Ruth Schweikert gehörte zu den profiliertesten Schweizer Autorinnen. Und sie war der Meinung, dass kulturelle Arbeit gesellschaftliches Mitgestalten bedeute. Weil Kunst in der Öffentlichkeit stattfinde, seien alle Kulturschaffenden politisch tätig, sagte sie einmal.
Mit dieser Haltung war sie viereinhalb Jahre lang Präsidentin von Suisseculture, dem Dachverband der schweizerischen Kulturschaffenden-Organisationen, 2015 kandidierte sie auf einer Liste von Künstlerinnen und Künstlern für den Nationalrat.
Engagierte Literatur geht über Schreiben hinaus
Sie setzte sich zum Beispiel dafür ein, dass auch Förderbeiträge und Preise pensionskassenpflichtig wurden. Über solches Engagement hinaus waren ihr geteilte Wertschätzung und die Unterstützung der Arbeit anderer wichtig. So unterrichtete sie als Dozentin am Literaturinstitut in Biel viele Jahre angehende Autorinnen und Autoren.

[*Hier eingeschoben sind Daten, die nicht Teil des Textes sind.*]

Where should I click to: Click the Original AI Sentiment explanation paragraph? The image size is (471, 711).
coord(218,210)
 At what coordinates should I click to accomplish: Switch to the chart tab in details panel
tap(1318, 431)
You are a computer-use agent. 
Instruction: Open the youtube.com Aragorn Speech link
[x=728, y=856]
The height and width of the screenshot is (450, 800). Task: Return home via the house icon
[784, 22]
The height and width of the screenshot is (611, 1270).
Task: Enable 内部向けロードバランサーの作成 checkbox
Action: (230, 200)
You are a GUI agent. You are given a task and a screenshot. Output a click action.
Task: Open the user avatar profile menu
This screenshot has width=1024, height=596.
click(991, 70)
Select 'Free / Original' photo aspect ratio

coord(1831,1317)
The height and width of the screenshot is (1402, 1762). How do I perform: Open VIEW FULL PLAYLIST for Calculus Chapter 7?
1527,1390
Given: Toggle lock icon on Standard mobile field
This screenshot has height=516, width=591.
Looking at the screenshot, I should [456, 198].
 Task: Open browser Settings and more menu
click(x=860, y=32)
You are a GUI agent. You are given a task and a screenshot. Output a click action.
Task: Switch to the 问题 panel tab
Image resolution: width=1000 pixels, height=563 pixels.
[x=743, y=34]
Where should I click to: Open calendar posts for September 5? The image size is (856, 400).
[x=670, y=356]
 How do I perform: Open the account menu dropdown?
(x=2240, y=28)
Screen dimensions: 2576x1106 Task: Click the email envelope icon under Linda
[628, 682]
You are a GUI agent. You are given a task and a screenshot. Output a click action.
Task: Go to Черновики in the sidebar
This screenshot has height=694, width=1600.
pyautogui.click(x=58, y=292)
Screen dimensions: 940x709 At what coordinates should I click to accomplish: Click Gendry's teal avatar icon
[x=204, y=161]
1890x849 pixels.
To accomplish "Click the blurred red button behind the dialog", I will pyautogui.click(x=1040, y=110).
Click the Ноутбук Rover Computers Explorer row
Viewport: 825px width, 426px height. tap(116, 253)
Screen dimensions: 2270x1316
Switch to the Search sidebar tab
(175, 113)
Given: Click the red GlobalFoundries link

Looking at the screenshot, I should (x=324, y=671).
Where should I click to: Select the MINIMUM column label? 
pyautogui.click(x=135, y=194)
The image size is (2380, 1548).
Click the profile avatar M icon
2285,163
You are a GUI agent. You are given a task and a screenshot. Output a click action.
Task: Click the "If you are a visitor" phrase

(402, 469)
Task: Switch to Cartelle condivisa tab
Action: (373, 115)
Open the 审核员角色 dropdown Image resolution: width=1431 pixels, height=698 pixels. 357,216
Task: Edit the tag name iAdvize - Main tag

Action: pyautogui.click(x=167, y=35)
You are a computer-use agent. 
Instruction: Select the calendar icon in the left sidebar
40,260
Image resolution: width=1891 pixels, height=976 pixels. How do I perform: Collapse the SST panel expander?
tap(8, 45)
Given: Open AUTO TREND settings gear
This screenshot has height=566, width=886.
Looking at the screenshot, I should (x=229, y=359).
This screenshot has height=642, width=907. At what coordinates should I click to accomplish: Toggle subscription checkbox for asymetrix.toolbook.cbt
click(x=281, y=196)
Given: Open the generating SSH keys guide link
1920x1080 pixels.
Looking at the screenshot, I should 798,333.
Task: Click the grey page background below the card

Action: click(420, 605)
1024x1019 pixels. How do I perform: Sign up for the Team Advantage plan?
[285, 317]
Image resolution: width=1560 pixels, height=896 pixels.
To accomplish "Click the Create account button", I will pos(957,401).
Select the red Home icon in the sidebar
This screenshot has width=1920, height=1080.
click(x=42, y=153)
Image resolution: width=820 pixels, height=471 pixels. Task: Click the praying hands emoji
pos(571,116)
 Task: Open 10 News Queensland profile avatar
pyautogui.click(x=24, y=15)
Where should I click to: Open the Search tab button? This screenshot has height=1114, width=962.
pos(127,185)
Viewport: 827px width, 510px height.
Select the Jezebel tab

«Als Künstler muss man grundsätzlich grosszügig sein», fand sie. «Man muss etwas zu geben haben.» Gleichzeitig war sie der Meinung, dass schreiben einen grossen inneren Raum, einen Freiraum brauche. Um diesen kämpfte sie von Beginn an.
Ein gnadenloses Debüt
Ruth Schweikert wurde unmittelbar nach Ende des Gymnasiums Mutter, hielt sich mit Gelegenheitsjobs über Wasser, besuchte die Schauspielschule, brach sie ab, wurde wieder Mutter und debütierte 1994 mit Erzählungen, die so gnadenlos waren, dass sie weit über den Literaturbetrieb hinaus Furore machten.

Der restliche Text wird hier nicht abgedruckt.